ADMINISTRACIÓN
Problemas para activar cargadores eléctricos cedidos por la Diputación de Lleida
Alcaldes critican la tardanza de las compañías eléctricas para legalizarlos. La corporación ha puesto 84 a disposición de 51 municipios y solo funcionan 20

Instante de una de las votaciones que se llevaron a cabo ayer en el pleno de la Diputación. - AJUNTAMENT DE LA GRANJA D’ESCARP
La Diputación ha cedido 84 cargadores eléctricos para bicicletas eléctricas y otros vehículos a 51 municipios de Lleida en los últimos meses pero, según la propia corporación provincial, solo 20 de ellos están en marcha a pesar de que el plazo para instalarlos vence este verano. Esta situación, según denunció el diputado provincial Manel Solé (Impulsem) durante del pleno de ayer, afecta al municipio del que es alcalde, La Granja d'Escarp, donde “nos encontramos con dificultades inauditas” para que Endesa, la compañía distribuidora que debe legalizar la instalación, finalice el trámite para ponerla en marcha. “lo tenemos todo listo, pero no hay manera”, lamentó.

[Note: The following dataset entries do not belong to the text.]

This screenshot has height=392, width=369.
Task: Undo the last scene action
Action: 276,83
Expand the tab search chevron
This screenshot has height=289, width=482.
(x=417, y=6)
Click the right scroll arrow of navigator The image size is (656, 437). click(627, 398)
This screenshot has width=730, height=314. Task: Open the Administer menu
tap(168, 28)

En el mismo sentido se expresó el diputado Marc Baró (ERC), alcalde de La Pobla de Segur, uno de los cinco municipios que han renunciado a estos equipamientos junto a Seròs, Corbins, Baix Pallars y Conca de Dalt. Baró tildó de “drama” la actuación de las compañía eléctricas, y aseguró que en su caso “hemos estado más de un año y medio” para activar un cargador.
Por su parte, el presidente de la Diputación, Joan Talarn, se comprometió a seguir esta problemática de cerca y se puso a total disposición de los municipio afectados para hablar con Endesa y poder acortar los plazos.

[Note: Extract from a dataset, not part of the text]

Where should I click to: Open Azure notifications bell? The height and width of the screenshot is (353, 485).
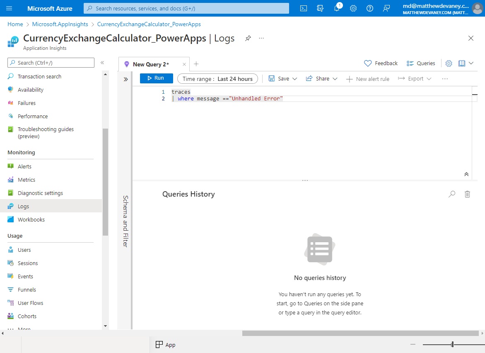337,8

Mientras, el pleno aprobó aportar 1,95 millones de euros en forma de créditos extraordinarios a los municipios de más de 4.500 habitantes, capitales de comarca y consells comarcals para personal que haga inspecciones sanitarias en comercios.

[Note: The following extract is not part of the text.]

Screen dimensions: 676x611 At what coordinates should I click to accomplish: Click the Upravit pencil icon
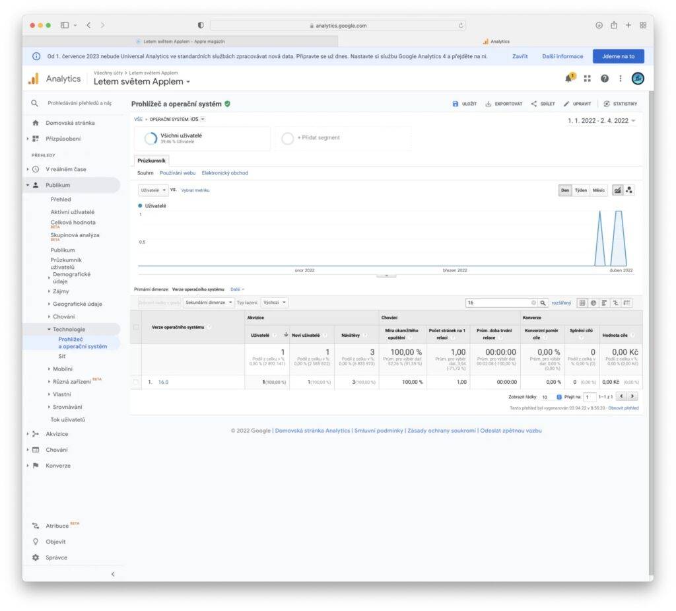click(x=566, y=104)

Polémica en un debate sobre la Educación
El pleno de la Diputación aprobó ayer una moción en favor de las reivindicaciones de la comunidad educativa. Durante el debate, Juan Antonio Serrano (UA), dijo compartir las exigencias de los profesores, pero opinó que “hay una parte de hipocresía” por mezclar exigencias salariales y mejora de condiciones. Junts, impulsor la moción, afeó el comentario de Serrano, que finalmente lo retiró.